Eso me hizo pensar: ¿valor? Yo solo estaba sobreviviendo.
Las semanas pasaron y empecé a buscar pequeños espacios para mí: una caminata al parque, una tarde en la biblioteca del barrio, una clase de zumba con las vecinas. Al principio sentía culpa; después empecé a sentirme viva otra vez.
Un día encontré un anuncio de un taller de escritura creativa en el centro cultural del municipio. Dudé mucho antes de inscribirme. ¿Quién iba a cuidar a los niños? ¿Quién haría la cena? Pero recordé las palabras de Doña Lupita: “Si tú no te cuidas…”
El primer día del taller llegué nerviosa, pero al escuchar las historias de otras mujeres como yo —madres solteras, abuelas criando nietos, jóvenes luchando por estudiar— sentí que no estaba sola. Escribí sobre mi infancia, sobre mi mamá limpiando casas y sobre mi propio cansancio invisible.
Una noche, después del taller, llegué a casa y encontré a Julián viendo televisión solo en la sala.

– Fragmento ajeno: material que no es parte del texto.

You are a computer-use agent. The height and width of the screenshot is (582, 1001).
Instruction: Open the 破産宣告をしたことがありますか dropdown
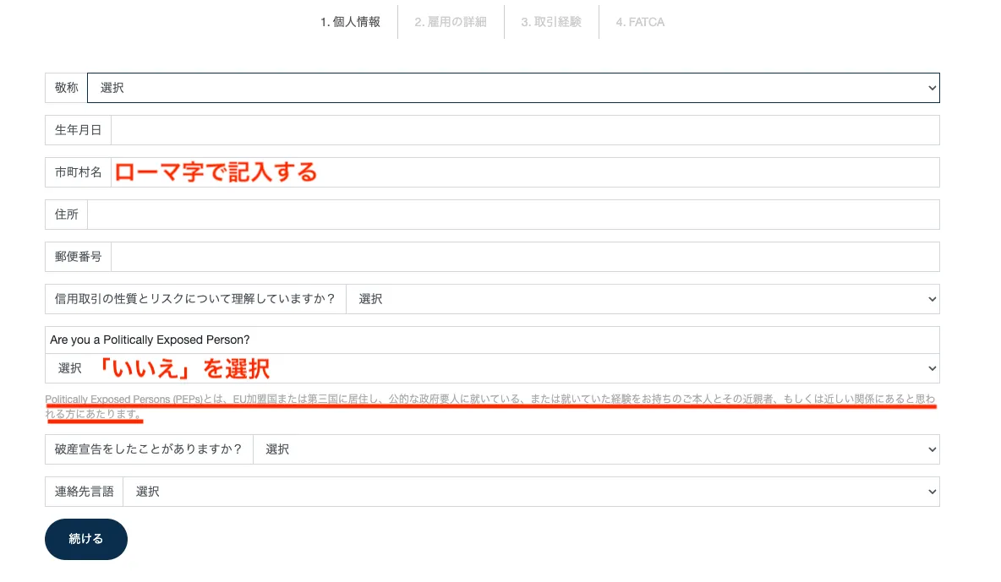[592, 449]
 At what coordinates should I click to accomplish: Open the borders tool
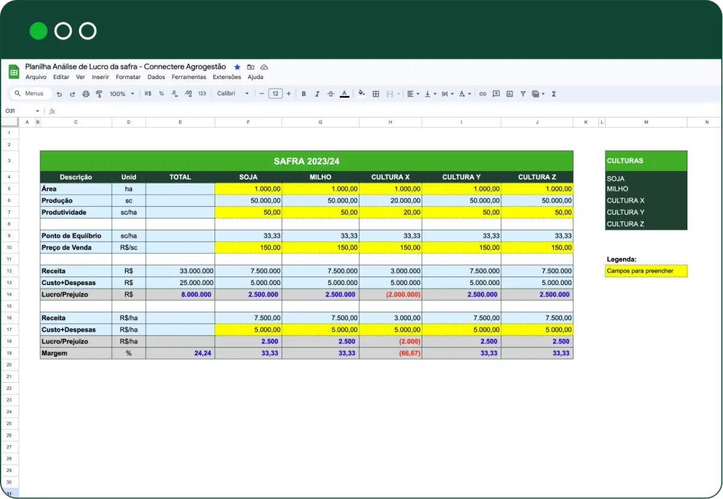click(x=376, y=94)
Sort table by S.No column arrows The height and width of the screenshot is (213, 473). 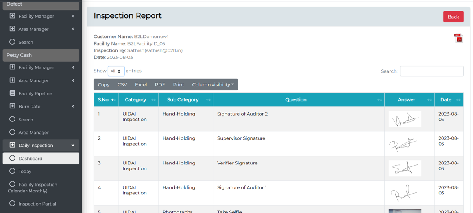click(x=113, y=100)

—¿Dónde estabas? —preguntó sin mirarme.
—En un taller de escritura —le respondí—. Quiero hacer algo para mí.
Él se encogió de hombros y siguió viendo su programa. No discutimos más esa noche, pero al día siguiente noté que había lavado los platos sin que yo se lo pidiera.

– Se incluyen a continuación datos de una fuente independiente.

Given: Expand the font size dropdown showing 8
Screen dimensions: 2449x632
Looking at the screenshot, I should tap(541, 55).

Poco a poco las cosas empezaron a cambiar en casa. No fue magia ni cuento de hadas: hubo peleas, silencios incómodos y días en los que quise rendirme. Pero también hubo momentos hermosos: Camila leyéndome un poema que escribió para mí; Mateo preparando huevos revueltos para desayunar; Julián preguntándome cómo me fue en el taller.
Un domingo por la tarde, mientras tomábamos café en el patio rodeados de bugambilias florecidas, Julián me tomó la mano por primera vez en mucho tiempo.

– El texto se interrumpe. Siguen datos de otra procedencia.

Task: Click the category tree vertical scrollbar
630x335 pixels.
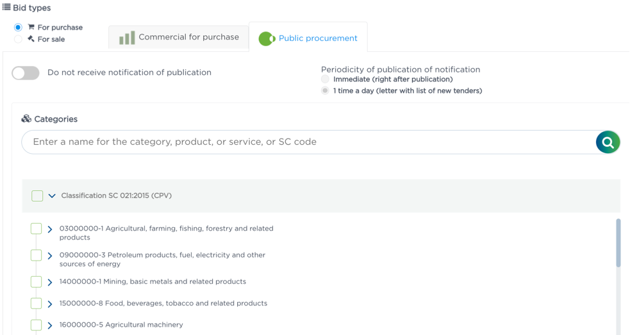Action: coord(618,243)
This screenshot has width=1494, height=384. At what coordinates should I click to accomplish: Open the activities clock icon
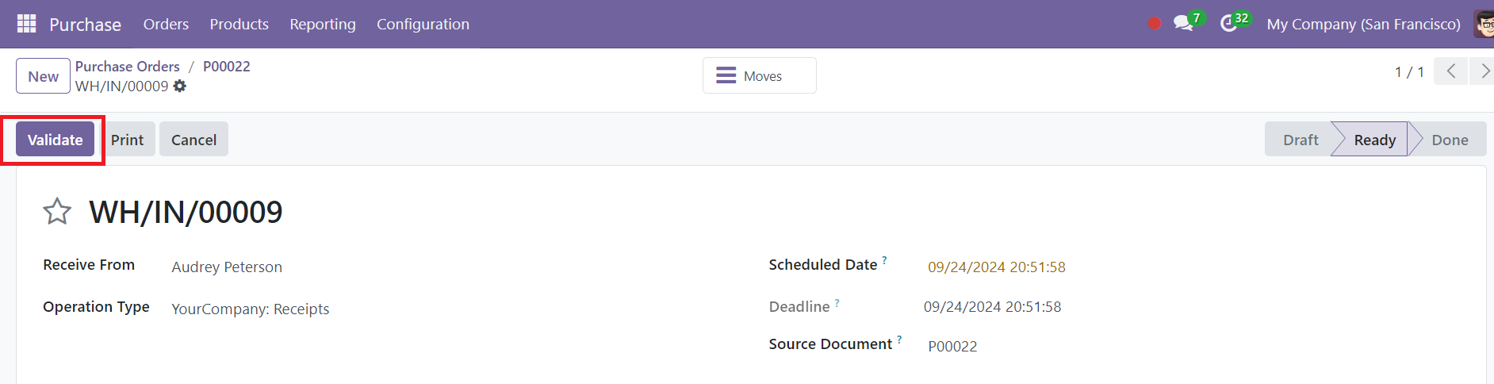tap(1228, 24)
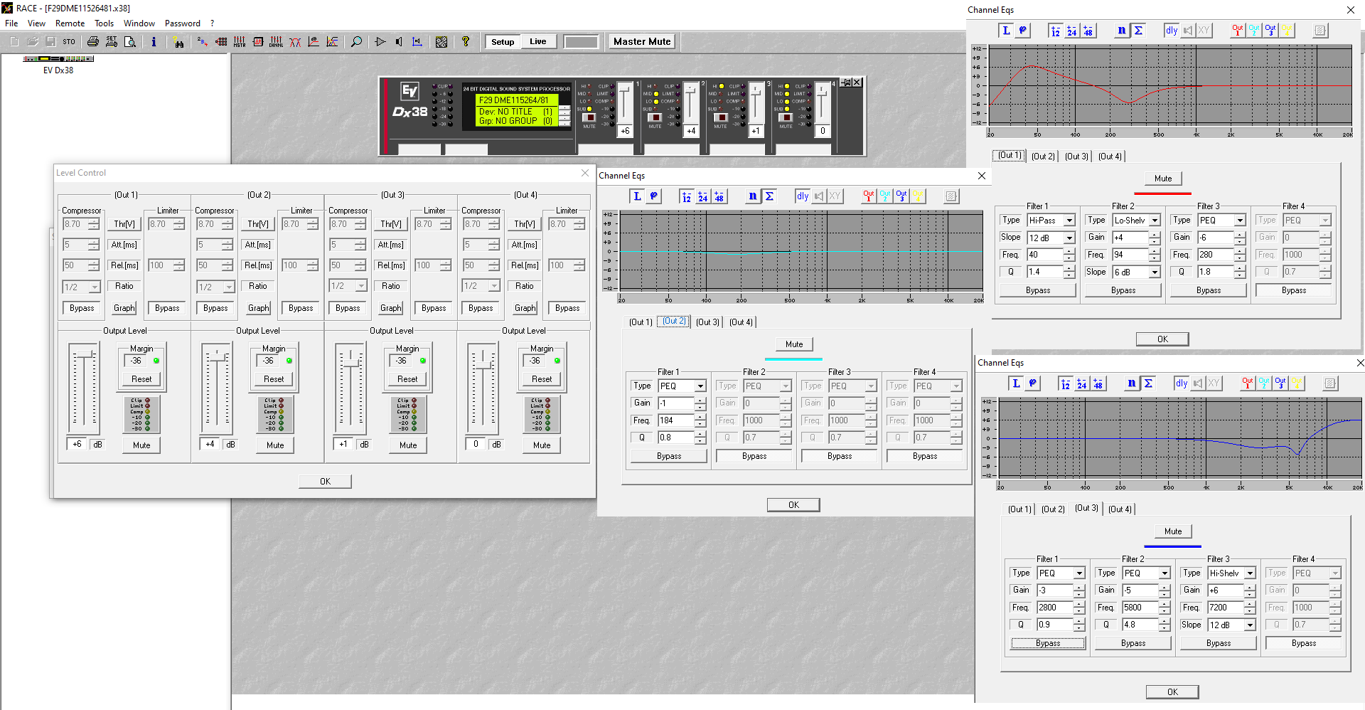Open the Tools menu

(104, 23)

—Gracias por no rendirte —me dijo bajito—. Nos hacía falta verte feliz.
Lloré otra vez, pero esta vez fue distinto: lloré por todo lo perdido y por todo lo que aún podía ganar.
Hoy sigo luchando por mi espacio y mi voz. No es fácil romper años de costumbre ni cambiar lo que todos esperan de ti solo porque eres mujer o madre o hija mayor. Pero aprendí algo importante: si yo no me cuido ni lucho por mi felicidad… ¿quién lo hará?
¿Y ustedes? ¿Cuándo fue la última vez que pensaron en ustedes mismas antes que en los demás? ¿No creen que ya es hora de darnos nuestro propio lugar?